L’hypersphère naît du code, de son mode d’apparition (informatique). L’ubiquité caractérise son mode de communion. La ligne du temps est évacuée au profit du point de l’instant. Le savoir est partagé en réseau via des terminaux numériques. Sur la toile aux serveurs expatriés, invisibles pour l’internaute, l’hypersphère interroge les frontières administratives et tisse son dogme : « anyone can say anything about any topic ». La connaissance ne se transmet plus ; l’information circule : si tôt apparue, si tôt écrasée et perdue dans les méandres du Web, nouvelle extension (substitut) de notre mémoire qui incite à y décharger davantage. Les multinationales gèrent le sens des flux et président à mots couverts aux décisions politiques nationales et internationales. Tous les procédés de communication, de fabrication, de (pro)création, de contrôle, de défense, de recherche, de transaction, de divertissement se numérisent, s’automatisent. Le pouvoir se trouve dans la réalité seconde, celle des médias, de la médiation, de la médiatisation. La nation se fractionne en tribus dont les (in)dividus parcourent le village planétaire à la recherche d’un alter-ego, hybride, constamment réactualisé, simulé par un avatar. L’écran devient le dispositif d’individuation.

Corrélations fonctionnelles entre systèmes

Comment se fait-il que la technique, en produisant des habitus, suscite un ancrage culturel – c’est-à-dire le lieu d’une transmission ? La médiologie est née de nombreuses observations de rapports très serrés entre un milieu, un medium et un message. Elle s’alimente de ces rapports et s’appuie sur eux pour établir des corrélations fonctionnelles, qui ont une influence, selon différents niveaux de techniques, sur un mode de transmission. Régis Debray en distingue trois.

L’intra-système 

Tout d’abord, la plus évidente peut-être, est la dimension des corrélations à l’échelle de l’« intra-système » : une réciprocité induite entre des techniques à l’intérieur d’un champ de pratiques. On portera notre attention sur ce qu’une invention nouvelle « fait à » une discipline qui l’accueille ou une manière de faire traditionnelle : comment elle l’organise (pour comprendre ces corrélations, proposons un exemple pour chaque médiasphère).

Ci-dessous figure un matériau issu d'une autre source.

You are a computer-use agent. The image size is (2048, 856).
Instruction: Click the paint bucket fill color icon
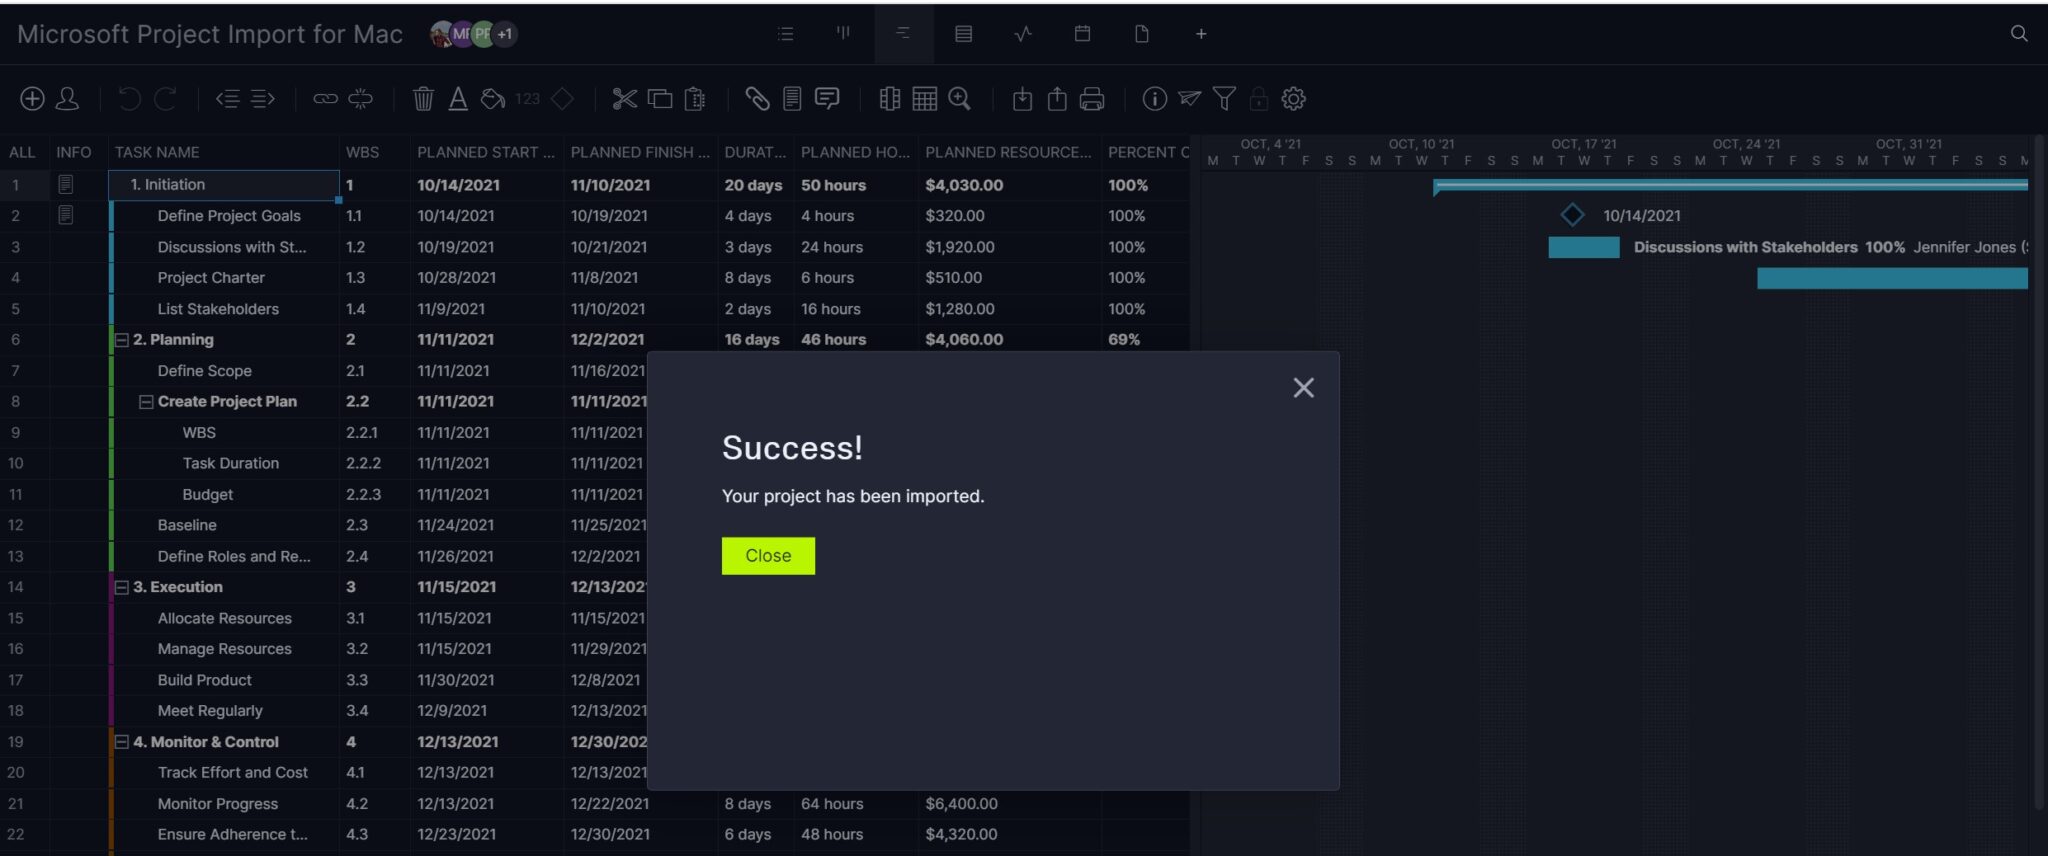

En logosphère, la Parole est chantée, psalmodiée. Étant donné que les Psaumes, dont les figures de style servant à la remémoration, sont écrits pour la louange, l’adoration, la célébration, l’inauguration d’un temple et la commémoration, pour être entonnés par le chœur et le peuple et accompagnés par des instruments, on mobilise des figures de style comme dans un processus mnémotechnique comme par exemple,

– des parallélismes antithétiques : « En effet l’Éternel connaît la voie des justes mais la voie des méchants mène à la ruine. » (Bible d’étude Semeur, Psaumes 1 : 6), 

– synonymiques : « Éternel, que mes ennemis sont nombreux ! Beaucoup se dressent contre moi. » (Bible d’étude Semeur, Psaumes 3 : 2) et 

– synthétiques :« Il ressemble à un arbre planté près d’un courant d’eau : il donne son fruit en sa saison, et son feuillage ne se flétrit pas. » (Bible d’étude Semeur, Psaumes 1 : 3)  

En graphosphère : le papier, support du livre, invention des Chinois, importé en Occident par les Arabes au 12esiècle, a entraîné la diminution, puis la disparition progressive de la copie faite main et facilité l’avènement de l’imprimerie, car il est moins onéreux à produire que les parchemins faits de peaux de mouton : il en faut trois cents pour recopier une seule Bible. En fait, le papier, quoique plus fragile, est sept à huit fois moins cher que la peau 1 (Chaunu, 1975/1984). On peut aussi se demander ce que l’imprimerie fait au roman ? « L’imprimerie modifie la manière même d’apprendre, libérant la mémoire, débarrassant le pédagogue de l’obligation encyclopédique. » (Chaunu et Bedouelle, 1991, p. 104)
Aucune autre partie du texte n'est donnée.